▶ **What to do**: In the entries below, replace "sidebar" with "side panel" and reproduce every line with no other changes.

▶ **Extracted entries**:
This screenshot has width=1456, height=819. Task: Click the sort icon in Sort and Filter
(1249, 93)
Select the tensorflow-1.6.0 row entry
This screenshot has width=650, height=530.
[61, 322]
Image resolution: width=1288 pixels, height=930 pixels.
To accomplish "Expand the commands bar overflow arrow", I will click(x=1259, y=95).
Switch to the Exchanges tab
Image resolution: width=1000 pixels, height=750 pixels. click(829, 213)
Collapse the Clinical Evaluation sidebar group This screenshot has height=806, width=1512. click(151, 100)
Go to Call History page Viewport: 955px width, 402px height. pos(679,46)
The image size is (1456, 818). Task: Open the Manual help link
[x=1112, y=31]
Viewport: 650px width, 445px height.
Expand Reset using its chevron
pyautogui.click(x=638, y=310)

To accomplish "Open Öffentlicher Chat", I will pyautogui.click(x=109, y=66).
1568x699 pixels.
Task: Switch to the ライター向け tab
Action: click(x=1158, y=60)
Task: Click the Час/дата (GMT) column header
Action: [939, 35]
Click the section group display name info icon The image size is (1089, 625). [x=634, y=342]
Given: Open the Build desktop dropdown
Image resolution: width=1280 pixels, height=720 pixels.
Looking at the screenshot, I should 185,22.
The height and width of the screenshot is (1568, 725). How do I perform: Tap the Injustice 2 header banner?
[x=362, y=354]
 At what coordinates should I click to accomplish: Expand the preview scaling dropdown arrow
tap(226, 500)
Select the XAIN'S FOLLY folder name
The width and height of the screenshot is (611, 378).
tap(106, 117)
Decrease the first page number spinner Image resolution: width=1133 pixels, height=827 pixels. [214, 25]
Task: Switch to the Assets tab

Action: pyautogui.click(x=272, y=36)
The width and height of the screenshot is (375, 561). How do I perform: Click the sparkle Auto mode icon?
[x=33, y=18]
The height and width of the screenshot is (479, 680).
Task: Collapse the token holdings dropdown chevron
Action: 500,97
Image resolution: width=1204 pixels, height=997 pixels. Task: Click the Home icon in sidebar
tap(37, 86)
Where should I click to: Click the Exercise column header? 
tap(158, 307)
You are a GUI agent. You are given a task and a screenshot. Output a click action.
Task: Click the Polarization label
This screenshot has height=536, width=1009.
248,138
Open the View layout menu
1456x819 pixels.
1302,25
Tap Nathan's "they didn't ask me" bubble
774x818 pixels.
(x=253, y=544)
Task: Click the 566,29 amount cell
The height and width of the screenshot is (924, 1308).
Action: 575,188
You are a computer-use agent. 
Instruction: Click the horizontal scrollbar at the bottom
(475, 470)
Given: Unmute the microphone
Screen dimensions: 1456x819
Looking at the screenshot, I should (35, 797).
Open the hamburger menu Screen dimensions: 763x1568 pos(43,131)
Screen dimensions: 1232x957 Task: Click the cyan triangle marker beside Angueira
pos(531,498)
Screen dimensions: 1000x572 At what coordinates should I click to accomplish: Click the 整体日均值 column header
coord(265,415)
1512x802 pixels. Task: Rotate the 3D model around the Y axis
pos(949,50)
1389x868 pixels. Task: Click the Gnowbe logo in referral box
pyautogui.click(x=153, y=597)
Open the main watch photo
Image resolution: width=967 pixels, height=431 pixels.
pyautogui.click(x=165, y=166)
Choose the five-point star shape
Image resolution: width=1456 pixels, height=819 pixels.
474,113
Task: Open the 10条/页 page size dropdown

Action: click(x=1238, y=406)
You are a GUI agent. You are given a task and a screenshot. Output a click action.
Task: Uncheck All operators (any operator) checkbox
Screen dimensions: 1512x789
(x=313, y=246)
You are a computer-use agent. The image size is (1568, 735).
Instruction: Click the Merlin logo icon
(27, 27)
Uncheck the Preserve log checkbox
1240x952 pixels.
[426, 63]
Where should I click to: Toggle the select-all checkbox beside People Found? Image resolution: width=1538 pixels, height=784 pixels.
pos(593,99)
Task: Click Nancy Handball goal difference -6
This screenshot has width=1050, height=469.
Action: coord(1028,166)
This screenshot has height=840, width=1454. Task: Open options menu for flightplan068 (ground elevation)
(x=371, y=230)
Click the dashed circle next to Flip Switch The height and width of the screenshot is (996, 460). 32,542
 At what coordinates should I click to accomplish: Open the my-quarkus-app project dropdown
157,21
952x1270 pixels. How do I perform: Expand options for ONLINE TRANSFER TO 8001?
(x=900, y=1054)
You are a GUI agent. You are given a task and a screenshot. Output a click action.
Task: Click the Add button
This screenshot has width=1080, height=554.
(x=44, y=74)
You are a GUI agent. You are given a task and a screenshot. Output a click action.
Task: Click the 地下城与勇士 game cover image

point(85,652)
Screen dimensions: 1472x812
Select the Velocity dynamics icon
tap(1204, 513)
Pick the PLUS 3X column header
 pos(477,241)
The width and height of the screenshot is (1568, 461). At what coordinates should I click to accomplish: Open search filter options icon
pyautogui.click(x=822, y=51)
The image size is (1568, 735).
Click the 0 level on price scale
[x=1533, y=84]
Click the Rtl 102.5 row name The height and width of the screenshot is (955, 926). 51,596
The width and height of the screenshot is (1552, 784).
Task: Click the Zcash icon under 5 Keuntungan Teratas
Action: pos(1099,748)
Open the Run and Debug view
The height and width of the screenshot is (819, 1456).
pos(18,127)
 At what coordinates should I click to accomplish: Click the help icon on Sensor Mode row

▶ **Solution to this problem**:
This screenshot has width=1456, height=819. Task: Click the sort icon in Sort and Filter
(1249, 93)
Select the tensorflow-1.6.0 row entry
This screenshot has width=650, height=530.
[61, 322]
Image resolution: width=1288 pixels, height=930 pixels.
To accomplish "Expand the commands bar overflow arrow", I will click(x=1259, y=95).
Switch to the Exchanges tab
Image resolution: width=1000 pixels, height=750 pixels. click(829, 213)
Collapse the Clinical Evaluation side panel group This screenshot has height=806, width=1512. click(151, 100)
Go to Call History page Viewport: 955px width, 402px height. pos(679,46)
The image size is (1456, 818). Task: Open the Manual help link
[x=1112, y=31]
Viewport: 650px width, 445px height.
Expand Reset using its chevron
pyautogui.click(x=638, y=310)

To accomplish "Open Öffentlicher Chat", I will pyautogui.click(x=109, y=66).
1568x699 pixels.
Task: Switch to the ライター向け tab
Action: click(x=1158, y=60)
Task: Click the Час/дата (GMT) column header
Action: [939, 35]
Click the section group display name info icon The image size is (1089, 625). [x=634, y=342]
Given: Open the Build desktop dropdown
Image resolution: width=1280 pixels, height=720 pixels.
Looking at the screenshot, I should 185,22.
The height and width of the screenshot is (1568, 725). How do I perform: Tap the Injustice 2 header banner?
[x=362, y=354]
 At what coordinates should I click to accomplish: Expand the preview scaling dropdown arrow
tap(226, 500)
Select the XAIN'S FOLLY folder name
The width and height of the screenshot is (611, 378).
tap(106, 117)
Decrease the first page number spinner Image resolution: width=1133 pixels, height=827 pixels. [214, 25]
Task: Switch to the Assets tab

Action: pyautogui.click(x=272, y=36)
The width and height of the screenshot is (375, 561). How do I perform: Click the sparkle Auto mode icon?
[x=33, y=18]
The height and width of the screenshot is (479, 680).
Task: Collapse the token holdings dropdown chevron
Action: 500,97
Image resolution: width=1204 pixels, height=997 pixels. Task: Click the Home icon in side panel
tap(37, 86)
Where should I click to: Click the Exercise column header? 
tap(158, 307)
You are a GUI agent. You are given a task and a screenshot. Output a click action.
Task: Click the Polarization label
This screenshot has height=536, width=1009.
248,138
Open the View layout menu
1456x819 pixels.
1302,25
Tap Nathan's "they didn't ask me" bubble
774x818 pixels.
(x=253, y=544)
Task: Click the 566,29 amount cell
The height and width of the screenshot is (924, 1308).
Action: 575,188
You are a computer-use agent. 
Instruction: Click the horizontal scrollbar at the bottom
(475, 470)
Given: Unmute the microphone
Screen dimensions: 1456x819
Looking at the screenshot, I should (35, 797).
Open the hamburger menu Screen dimensions: 763x1568 pos(43,131)
Screen dimensions: 1232x957 Task: Click the cyan triangle marker beside Angueira
pos(531,498)
Screen dimensions: 1000x572 At what coordinates should I click to accomplish: Click the 整体日均值 column header
coord(265,415)
1512x802 pixels. Task: Rotate the 3D model around the Y axis
pos(949,50)
1389x868 pixels. Task: Click the Gnowbe logo in referral box
pyautogui.click(x=153, y=597)
Open the main watch photo
Image resolution: width=967 pixels, height=431 pixels.
pyautogui.click(x=165, y=166)
Choose the five-point star shape
Image resolution: width=1456 pixels, height=819 pixels.
474,113
Task: Open the 10条/页 page size dropdown

Action: click(x=1238, y=406)
You are a GUI agent. You are given a task and a screenshot. Output a click action.
Task: Uncheck All operators (any operator) checkbox
Screen dimensions: 1512x789
(x=313, y=246)
You are a computer-use agent. The image size is (1568, 735).
Instruction: Click the Merlin logo icon
(27, 27)
Uncheck the Preserve log checkbox
1240x952 pixels.
[426, 63]
Where should I click to: Toggle the select-all checkbox beside People Found? Image resolution: width=1538 pixels, height=784 pixels.
pos(593,99)
Task: Click Nancy Handball goal difference -6
This screenshot has width=1050, height=469.
Action: coord(1028,166)
This screenshot has height=840, width=1454. Task: Open options menu for flightplan068 (ground elevation)
(x=371, y=230)
Click the dashed circle next to Flip Switch The height and width of the screenshot is (996, 460). 32,542
 At what coordinates should I click to accomplish: Open the my-quarkus-app project dropdown
157,21
952x1270 pixels. How do I perform: Expand options for ONLINE TRANSFER TO 8001?
(x=900, y=1054)
You are a GUI agent. You are given a task and a screenshot. Output a click action.
Task: Click the Add button
This screenshot has width=1080, height=554.
(x=44, y=74)
You are a GUI agent. You are given a task and a screenshot. Output a click action.
Task: Click the 地下城与勇士 game cover image

point(85,652)
Screen dimensions: 1472x812
Select the Velocity dynamics icon
tap(1204, 513)
Pick the PLUS 3X column header
 pos(477,241)
The width and height of the screenshot is (1568, 461). At what coordinates should I click to accomplish: Open search filter options icon
pyautogui.click(x=822, y=51)
The image size is (1568, 735).
Click the 0 level on price scale
[x=1533, y=84]
Click the Rtl 102.5 row name The height and width of the screenshot is (955, 926). 51,596
The width and height of the screenshot is (1552, 784).
Task: Click the Zcash icon under 5 Keuntungan Teratas
Action: pos(1099,748)
Open the Run and Debug view
The height and width of the screenshot is (819, 1456).
pos(18,127)
 At what coordinates should I click to accomplish: Click the help icon on Sensor Mode row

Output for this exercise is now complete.